Objective - Copy the passage on offline tracking from "Edet aims to" to "information is extracted.", substituting "constant acceleration model" for "constant velocity model".

As a starting point for the offline tracking algorithm, we use the algorithm proposed by Milan et al. [13], which has shown very good results for pedestrian tracking on public datasets. It has publicly available source codeFootnote 1, which we will use for further testing. The aim of this method is to find the optimal solution for multi-target tracking over an entire video sequence, given a set of coordinates for all detections. The core part of this algorithm is to minimise the following global energy function, given a set of detections X:

$$ \begin{aligned} E(X) =& E_{\text{det}} + \alpha E_{\text{app}} + \beta E_{\text{dyn}} + \gamma E_{\text{exc}} +\\ &\delta E_{\text{per}} + \epsilon E_{\text{reg}} \end{aligned} $$
(3)

Edet aims to keep the solution close to the detections. Eapp utilises the appearance of different objects to disambiguate data association. Edyn is the dynamic model, using a constant velocity model. Eexc is a mutual exclusion term, introducing the physical constraint that two objects cannot be present in the same space at the same time. The target persistence term Eper penalises trajectories with start or end points far from the image border. The last term Ereg is a regularisation term that favours fewer targets and longer trajectories. For an exact definition of each term, we refer to [13]. Eapp will be discarded in this work, as no appearance information is extracted.

Data lines -
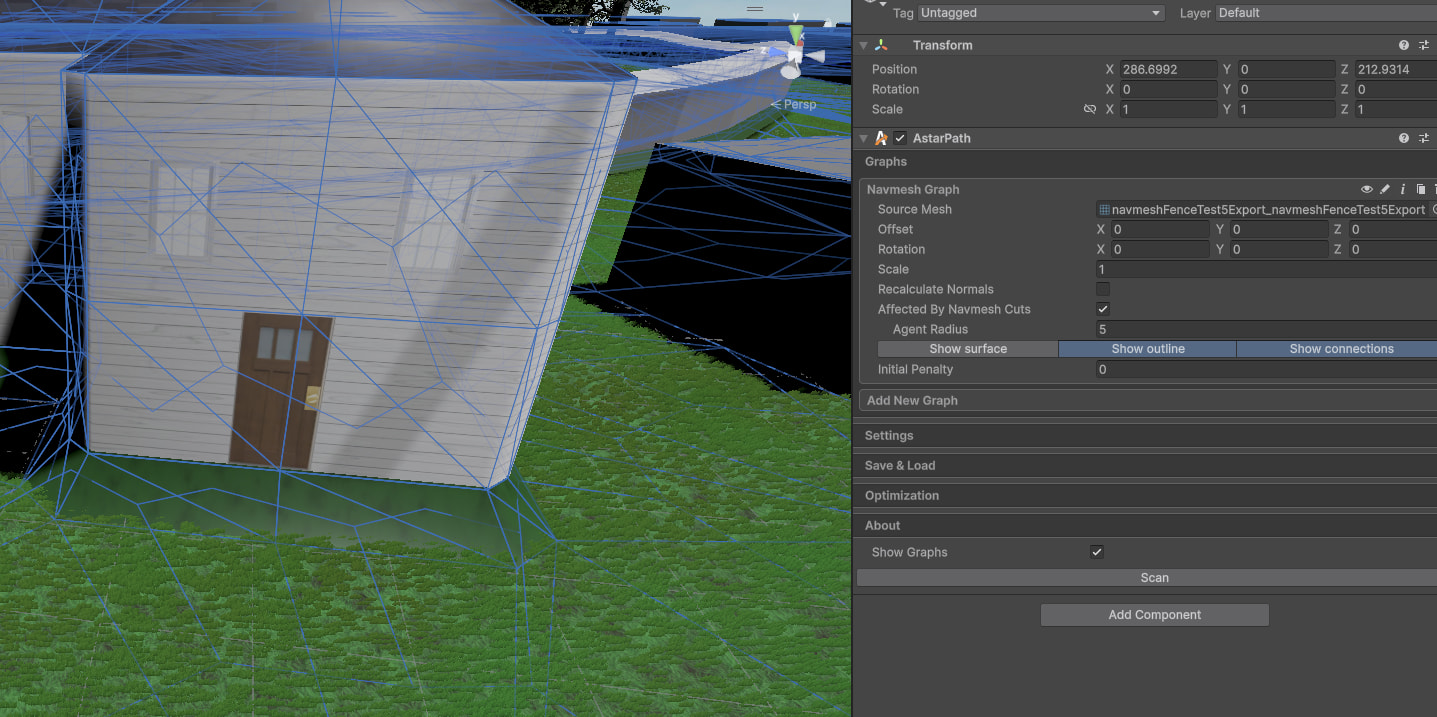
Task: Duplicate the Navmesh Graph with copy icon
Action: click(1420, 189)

...

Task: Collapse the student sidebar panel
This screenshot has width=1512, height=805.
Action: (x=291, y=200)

---

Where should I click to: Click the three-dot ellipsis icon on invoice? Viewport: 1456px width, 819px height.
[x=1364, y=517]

Written response -
Edet aims to keep the solution close to the detections. Eapp utilises the appearance of different objects to disambiguate data association. Edyn is the dynamic model, using a constant acceleration model. Eexc is a mutual exclusion term, introducing the physical constraint that two objects cannot be present in the same space at the same time. The target persistence term Eper penalises trajectories with start or end points far from the image border. The last term Ereg is a regularisation term that favours fewer targets and longer trajectories. For an exact definition of each term, we refer to [13]. Eapp will be discarded in this work, as no appearance information is extracted.